I was the pastry chef at the Acorn in spring 2009, when the position was eliminated. Upscale restaurants were hit hard by the recession and we counted on doing a lot of private parties. That winter, Christmas 2008, corporations made a public point of scaling back on elaborate company Christmas parties and it impacted us heavily.
I had worked in the daytime at a place that was only open at night. I knew the management and the chef and sous-chef, but rarely crossed paths with the rest of the staff. I knew nothing of the night shenanigans until I came back last fall in a line position. So when I used to see names and numbers written on the whiteboard, I didn't know that the kitchen makes bets on the parties. They don't usually involve money. When they do, the stakes are small. The biggest I've seen is $5, between the chef and one of the servers, betting on how many people will show up for a party.
Rehearsal dinners are the most predictable. The guests are in the wedding party or came from out of town for the event. They're all coming to dinner. At the other end of the spectrum is corporate events. They might have us set up for 60 and only have 35 people show up. Or 68.
Last night, the bet was on how many people in the rehearsal dinner were going to order grouper for dinner. My name was up there with a 24 next to it. I didn't win but it didn't matter. It's just goofiness among a good group of people. I'm going to miss them.
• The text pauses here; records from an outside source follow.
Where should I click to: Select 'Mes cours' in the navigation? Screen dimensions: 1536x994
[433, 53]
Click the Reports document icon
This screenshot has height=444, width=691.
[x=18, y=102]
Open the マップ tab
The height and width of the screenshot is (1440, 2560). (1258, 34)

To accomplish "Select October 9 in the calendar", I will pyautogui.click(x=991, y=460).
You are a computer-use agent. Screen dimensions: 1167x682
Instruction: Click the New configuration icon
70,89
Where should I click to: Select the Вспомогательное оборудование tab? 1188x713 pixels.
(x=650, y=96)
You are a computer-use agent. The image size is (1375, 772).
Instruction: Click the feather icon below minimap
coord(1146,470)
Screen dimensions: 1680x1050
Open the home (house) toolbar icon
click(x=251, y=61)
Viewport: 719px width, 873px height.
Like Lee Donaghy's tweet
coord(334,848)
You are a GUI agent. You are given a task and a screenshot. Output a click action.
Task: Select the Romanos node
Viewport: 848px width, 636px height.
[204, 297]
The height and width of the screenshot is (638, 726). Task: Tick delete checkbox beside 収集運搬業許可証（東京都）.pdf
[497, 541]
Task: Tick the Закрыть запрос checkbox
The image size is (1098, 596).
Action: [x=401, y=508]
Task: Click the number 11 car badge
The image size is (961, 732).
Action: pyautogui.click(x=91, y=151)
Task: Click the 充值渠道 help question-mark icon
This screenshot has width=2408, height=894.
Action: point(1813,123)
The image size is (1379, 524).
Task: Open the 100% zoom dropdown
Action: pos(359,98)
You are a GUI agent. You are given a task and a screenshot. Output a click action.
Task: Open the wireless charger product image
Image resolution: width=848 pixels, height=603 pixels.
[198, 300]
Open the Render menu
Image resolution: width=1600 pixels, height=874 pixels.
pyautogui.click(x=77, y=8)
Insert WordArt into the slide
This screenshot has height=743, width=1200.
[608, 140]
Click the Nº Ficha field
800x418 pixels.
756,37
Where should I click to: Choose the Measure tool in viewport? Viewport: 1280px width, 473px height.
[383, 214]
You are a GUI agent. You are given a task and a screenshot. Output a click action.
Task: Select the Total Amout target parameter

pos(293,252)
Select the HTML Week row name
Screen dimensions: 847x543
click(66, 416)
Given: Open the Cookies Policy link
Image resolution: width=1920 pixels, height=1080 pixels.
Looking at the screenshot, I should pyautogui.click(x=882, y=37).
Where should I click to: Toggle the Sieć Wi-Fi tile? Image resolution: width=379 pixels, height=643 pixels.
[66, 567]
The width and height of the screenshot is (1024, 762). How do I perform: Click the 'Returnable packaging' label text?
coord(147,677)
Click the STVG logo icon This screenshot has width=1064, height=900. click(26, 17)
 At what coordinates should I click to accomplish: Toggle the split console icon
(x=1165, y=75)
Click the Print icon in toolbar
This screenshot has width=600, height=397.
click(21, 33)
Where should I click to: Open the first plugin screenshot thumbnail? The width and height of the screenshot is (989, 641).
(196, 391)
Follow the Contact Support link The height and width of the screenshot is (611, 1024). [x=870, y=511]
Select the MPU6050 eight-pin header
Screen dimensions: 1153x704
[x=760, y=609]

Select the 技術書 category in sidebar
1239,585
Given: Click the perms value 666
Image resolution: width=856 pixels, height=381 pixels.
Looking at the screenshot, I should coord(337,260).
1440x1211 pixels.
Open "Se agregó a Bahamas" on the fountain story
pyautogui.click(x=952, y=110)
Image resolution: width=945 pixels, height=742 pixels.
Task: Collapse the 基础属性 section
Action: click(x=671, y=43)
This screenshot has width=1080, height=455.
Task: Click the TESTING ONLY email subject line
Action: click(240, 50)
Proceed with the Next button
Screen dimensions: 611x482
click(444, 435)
We're having a party at one of the servers' houses on Sunday evening, a cookout. I got assigned to bring cheese for the burgers. I also bought a watermelon because I don't remember hearing that anyone was bringing one. Several people were assigned beer or wine. I expect it will be a good time.
Meanwhile, our once-impressive wine list is shrinking, some of the artwork has been sold off at half price and the pool of servers is diminishing as people try to work around their new jobs. I suspect that the menu will begin to shrink too, as items like lamb, which we buy 100 lbs at a time, run out.
Six more shifts to go. I'm working all of them.